> **Doelen**:
1. Welk artikel van de richtlijn schrijft volgens het bronfragment voor dat de lidstaten regels over sancties moeten vaststellen?
2. Welke soorten sancties voor inbreuken op de nationale bepalingen noemt het bronfragment? Geef ze allemaal.

> **Bronfragment**:
De verschillen in de inhoud van de gegevensbestanden van de respectieve lidstaten bemoeilijken de taak van de kredietgever in grensoverschrijdende situaties.

Naast de verschillen in de manier waarop de lidstaten de algemene vereisten van de artikelen 8 en 9 operationeel hebben gemaakt, hebben sommige lidstaten 22 een reeks andere verplichtingen opgelegd aan kredietgevers met betrekking tot de beoordeling van de kredietwaardigheid, zoals regels die kredietgevers verbieden de kredietovereenkomst te beëindigen of boetes op te leggen voor late betalingen in het geval dat de beoordeling van de kredietwaardigheid niet correct werd uitgevoerd.

Als gevolg hiervan hebben de huidige bepalingen van de richtlijn geleid tot een versnipperde situatie wat betreft de regels inzake de beoordeling van de kredietwaardigheid en de interoperabiliteit van de gegevensbestanden, wat een betere werking van de interne markt voor consumentenkredieten belemmert.

Handhaving van de richtlijn

In artikel 23 van de richtlijn is bepaald dat de lidstaten regels moeten vaststellen inzake de sancties die gelden voor inbreuken op de ter uitvoering van de richtlijn vastgestelde nationale bepalingen en dat deze sancties doeltreffend, evenredig en afschrikkend moeten zijn.

Daarbij hebben de lidstaten over het algemeen voorzien in civiele en administratieve sancties voor inbreuken op de ter uitvoering van de richtlijn vastgestelde nationale bepalingen; sommige lidstaten bieden naast de civiele en administratieve sancties echter de mogelijkheid om strafrechtelijke sancties op te leggen. Het gevolg hiervan is dat er grote verschillen bestaan tussen de soorten en hoogte van de sancties die de nationale autoriteiten opleggen bij de handhaving van de richtlijn. Daarnaast heeft een kleine meerderheid van de lidstaten slechts één handhavingsinstantie die verantwoordelijk is voor de naleving van de richtlijn, terwijl een groot aantal lidstaten verschillende instanties heeft aangewezen om de correcte uitvoering van de verschillende aspecten van de richtlijn te waarborgen; in sommige lidstaten is de bevoegde autoriteit afhankelijk van het soort kredietgever, namelijk of het om een bancaire of niet-bancaire kredietgever gaat 23 . Het bestaan van meerdere bevoegde autoriteiten met uiteenlopende sanctiebevoegdheden en bevoegde autoriteiten afhankelijk van het soort marktdeelnemer heeft gevolgen gehad voor het gelijke speelveld wat betreft de concurrentiepositie van verschillende categorieën aanbieders en de consistentie van de handhaving.

> **Aangeleverde gegevens**:
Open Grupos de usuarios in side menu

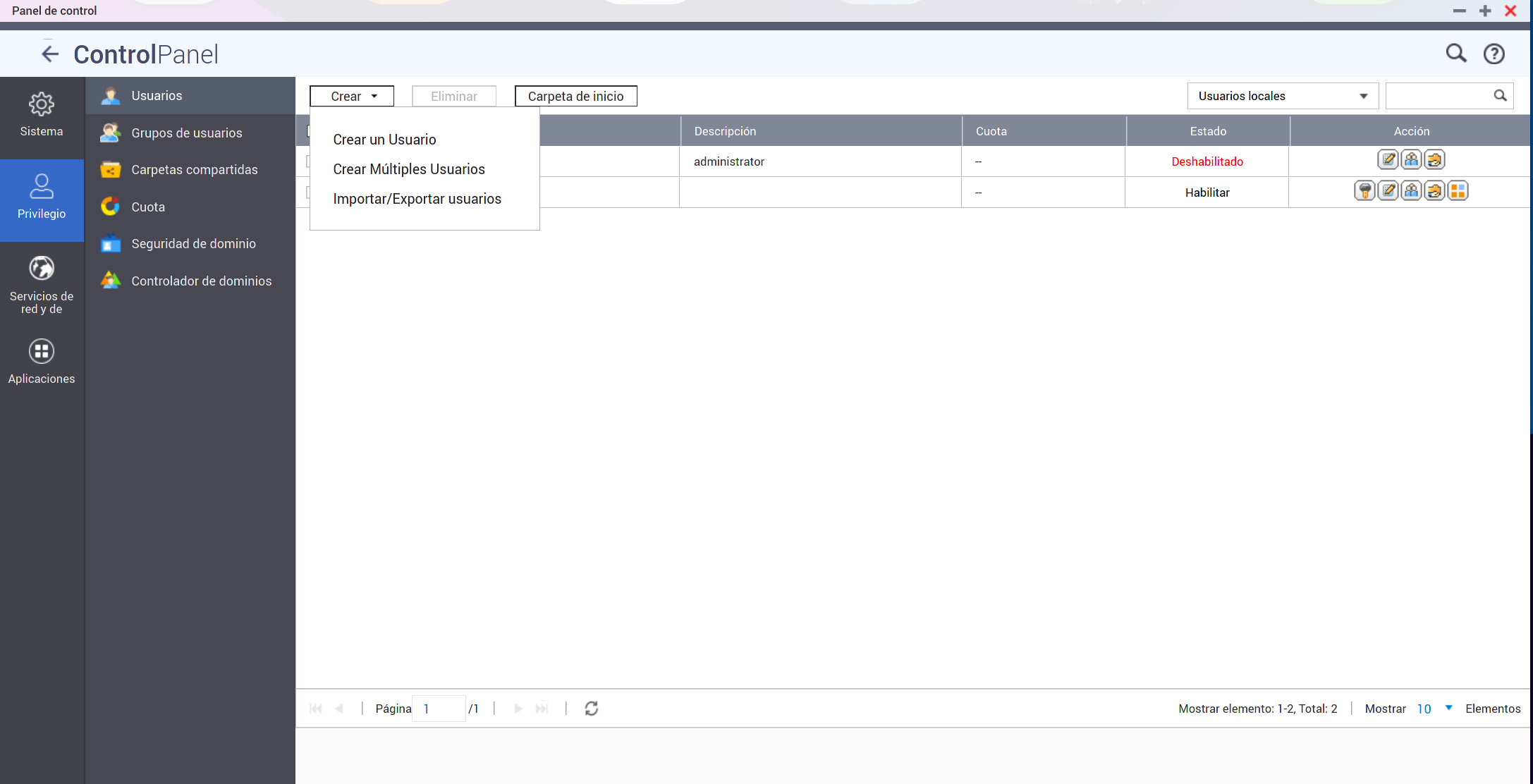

> **Resultaten op volgorde**:
1. Artikel 23

2. Civiele sancties, administratieve sancties en strafrechtelijke sancties